** Data excerpts follows **

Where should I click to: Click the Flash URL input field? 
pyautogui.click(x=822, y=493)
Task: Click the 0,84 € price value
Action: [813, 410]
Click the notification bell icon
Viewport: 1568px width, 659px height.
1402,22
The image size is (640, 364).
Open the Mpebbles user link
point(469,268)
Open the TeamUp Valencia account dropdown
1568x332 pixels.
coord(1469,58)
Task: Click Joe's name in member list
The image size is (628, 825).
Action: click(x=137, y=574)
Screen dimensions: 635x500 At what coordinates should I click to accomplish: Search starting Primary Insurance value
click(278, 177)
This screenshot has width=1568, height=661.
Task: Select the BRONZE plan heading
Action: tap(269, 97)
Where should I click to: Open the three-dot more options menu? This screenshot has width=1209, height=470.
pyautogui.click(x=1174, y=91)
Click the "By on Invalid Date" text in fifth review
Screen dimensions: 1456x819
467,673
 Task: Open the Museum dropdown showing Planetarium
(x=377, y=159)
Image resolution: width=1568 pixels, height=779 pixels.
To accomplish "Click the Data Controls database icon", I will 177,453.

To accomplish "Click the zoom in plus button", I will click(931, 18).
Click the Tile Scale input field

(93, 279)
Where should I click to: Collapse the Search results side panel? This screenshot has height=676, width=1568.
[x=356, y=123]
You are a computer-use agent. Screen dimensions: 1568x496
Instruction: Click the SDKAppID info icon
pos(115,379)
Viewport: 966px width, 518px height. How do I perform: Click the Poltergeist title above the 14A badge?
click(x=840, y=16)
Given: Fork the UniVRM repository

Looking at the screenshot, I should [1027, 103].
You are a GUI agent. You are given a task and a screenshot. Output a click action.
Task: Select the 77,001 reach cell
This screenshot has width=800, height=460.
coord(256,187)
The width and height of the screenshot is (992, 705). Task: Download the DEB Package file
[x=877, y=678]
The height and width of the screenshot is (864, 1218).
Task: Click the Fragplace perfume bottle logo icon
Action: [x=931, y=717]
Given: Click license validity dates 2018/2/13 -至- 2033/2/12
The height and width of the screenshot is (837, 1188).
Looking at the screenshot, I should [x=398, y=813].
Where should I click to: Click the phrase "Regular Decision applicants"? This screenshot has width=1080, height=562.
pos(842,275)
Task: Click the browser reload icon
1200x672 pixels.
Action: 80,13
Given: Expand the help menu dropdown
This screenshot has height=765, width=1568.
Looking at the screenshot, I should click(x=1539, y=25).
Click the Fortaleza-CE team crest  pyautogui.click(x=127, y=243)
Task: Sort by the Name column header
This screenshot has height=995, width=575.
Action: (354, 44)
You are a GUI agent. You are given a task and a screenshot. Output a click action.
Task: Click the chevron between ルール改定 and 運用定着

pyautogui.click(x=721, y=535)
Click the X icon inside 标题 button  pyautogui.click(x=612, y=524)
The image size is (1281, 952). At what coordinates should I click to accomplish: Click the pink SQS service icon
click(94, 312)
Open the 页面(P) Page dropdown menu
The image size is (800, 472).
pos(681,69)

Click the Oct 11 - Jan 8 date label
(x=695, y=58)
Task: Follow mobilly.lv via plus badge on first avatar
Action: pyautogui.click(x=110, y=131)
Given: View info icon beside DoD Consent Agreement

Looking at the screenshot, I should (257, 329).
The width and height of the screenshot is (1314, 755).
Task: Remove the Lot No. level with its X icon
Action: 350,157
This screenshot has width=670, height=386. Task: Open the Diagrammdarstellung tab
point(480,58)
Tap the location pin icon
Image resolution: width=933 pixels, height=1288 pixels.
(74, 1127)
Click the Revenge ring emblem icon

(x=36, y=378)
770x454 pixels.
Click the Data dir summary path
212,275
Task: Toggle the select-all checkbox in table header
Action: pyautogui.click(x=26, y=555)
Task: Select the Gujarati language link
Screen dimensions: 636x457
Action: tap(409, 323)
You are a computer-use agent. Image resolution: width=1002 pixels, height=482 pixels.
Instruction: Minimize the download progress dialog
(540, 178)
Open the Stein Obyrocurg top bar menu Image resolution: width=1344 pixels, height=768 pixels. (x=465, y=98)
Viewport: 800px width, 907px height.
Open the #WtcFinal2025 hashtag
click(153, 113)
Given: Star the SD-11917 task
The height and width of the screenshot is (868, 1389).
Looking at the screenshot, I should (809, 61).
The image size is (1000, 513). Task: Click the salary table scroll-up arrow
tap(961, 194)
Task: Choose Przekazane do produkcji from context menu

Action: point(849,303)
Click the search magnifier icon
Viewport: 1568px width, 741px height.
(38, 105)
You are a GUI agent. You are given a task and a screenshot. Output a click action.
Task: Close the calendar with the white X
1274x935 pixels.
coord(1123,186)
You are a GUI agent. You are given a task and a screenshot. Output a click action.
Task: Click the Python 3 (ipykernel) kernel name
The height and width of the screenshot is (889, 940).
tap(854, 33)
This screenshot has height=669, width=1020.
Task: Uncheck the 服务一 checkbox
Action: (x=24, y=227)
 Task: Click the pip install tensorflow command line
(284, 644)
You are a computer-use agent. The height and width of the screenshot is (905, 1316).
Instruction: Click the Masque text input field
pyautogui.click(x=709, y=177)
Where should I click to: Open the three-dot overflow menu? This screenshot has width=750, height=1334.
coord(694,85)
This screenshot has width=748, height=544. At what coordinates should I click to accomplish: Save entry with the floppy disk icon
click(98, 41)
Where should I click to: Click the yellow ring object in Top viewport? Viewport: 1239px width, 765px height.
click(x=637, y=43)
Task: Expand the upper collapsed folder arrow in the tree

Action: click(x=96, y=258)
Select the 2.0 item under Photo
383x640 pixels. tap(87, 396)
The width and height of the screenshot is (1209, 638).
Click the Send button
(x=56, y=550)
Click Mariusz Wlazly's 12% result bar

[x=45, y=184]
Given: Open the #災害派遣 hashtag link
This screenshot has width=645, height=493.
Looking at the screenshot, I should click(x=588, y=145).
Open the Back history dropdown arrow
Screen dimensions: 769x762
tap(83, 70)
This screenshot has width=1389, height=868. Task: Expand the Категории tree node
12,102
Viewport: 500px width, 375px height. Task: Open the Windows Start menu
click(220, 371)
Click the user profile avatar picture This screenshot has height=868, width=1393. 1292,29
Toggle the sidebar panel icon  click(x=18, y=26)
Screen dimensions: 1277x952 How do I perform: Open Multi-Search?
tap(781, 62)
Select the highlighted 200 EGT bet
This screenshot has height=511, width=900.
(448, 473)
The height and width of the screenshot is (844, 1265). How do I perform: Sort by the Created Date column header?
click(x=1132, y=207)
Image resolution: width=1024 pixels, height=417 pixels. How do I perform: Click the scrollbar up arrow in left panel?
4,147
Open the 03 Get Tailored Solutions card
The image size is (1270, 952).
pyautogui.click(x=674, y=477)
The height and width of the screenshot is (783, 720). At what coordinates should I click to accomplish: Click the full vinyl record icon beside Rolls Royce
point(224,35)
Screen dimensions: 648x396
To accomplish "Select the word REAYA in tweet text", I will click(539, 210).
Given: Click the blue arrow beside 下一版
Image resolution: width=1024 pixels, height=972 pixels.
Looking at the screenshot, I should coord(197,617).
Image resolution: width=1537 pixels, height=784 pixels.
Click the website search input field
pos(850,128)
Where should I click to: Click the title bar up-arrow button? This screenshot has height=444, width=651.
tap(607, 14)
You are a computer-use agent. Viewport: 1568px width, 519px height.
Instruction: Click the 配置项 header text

** End of Data excerpts **

◆ **Your objective**:
Each line above with the word "computer" must be returned.

◆ **Output for this exercise**:
You are a computer-use agent. Screen dimensions: 1568x496
You are a computer-use agent. Image resolution: width=1002 pixels, height=482 pixels.
You are a computer-use agent. The height and width of the screenshot is (905, 1316).
You are a computer-use agent. Viewport: 1568px width, 519px height.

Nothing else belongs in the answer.